§ The records
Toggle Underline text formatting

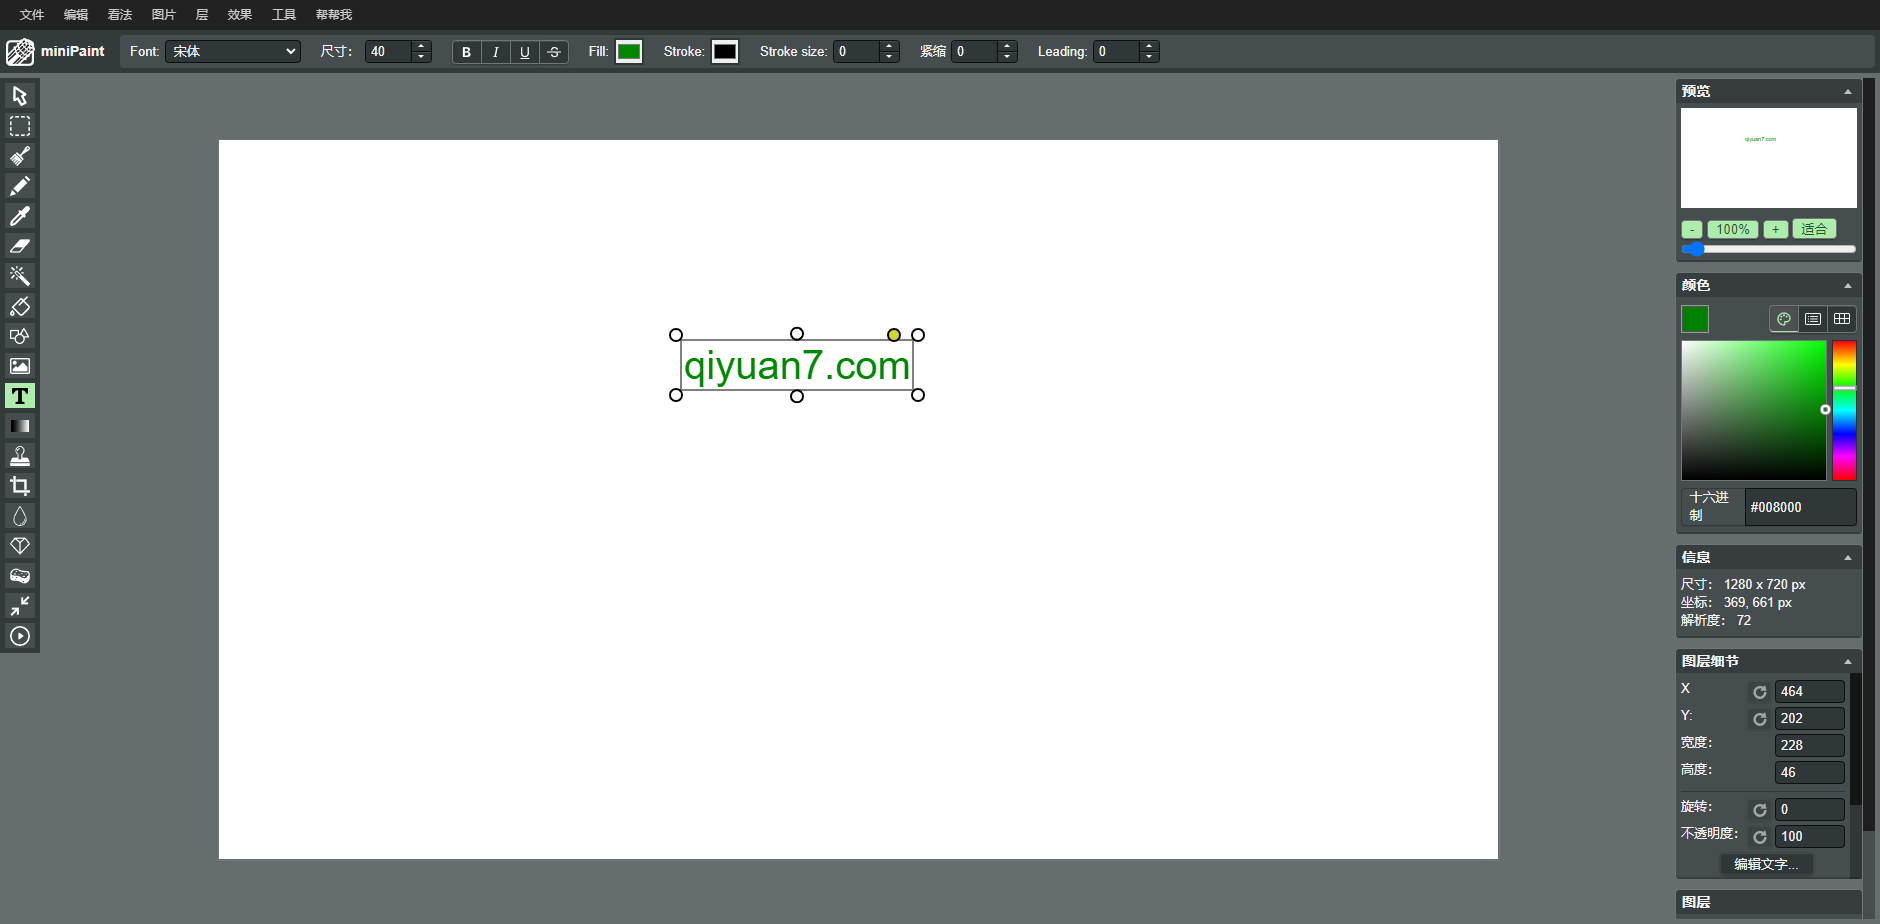(524, 52)
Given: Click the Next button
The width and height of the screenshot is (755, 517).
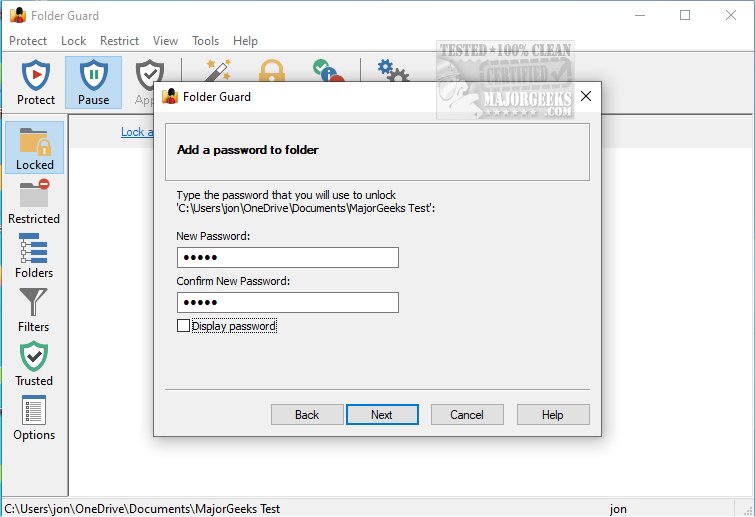Looking at the screenshot, I should (381, 414).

§ Work to complete
Reproduce exactly, and only, the lines from the one with "The width and" to the final line of the listing above; the pictures are to be left out.

§ Exercise output
The width and height of the screenshot is (755, 517).
Looking at the screenshot, I should (381, 414).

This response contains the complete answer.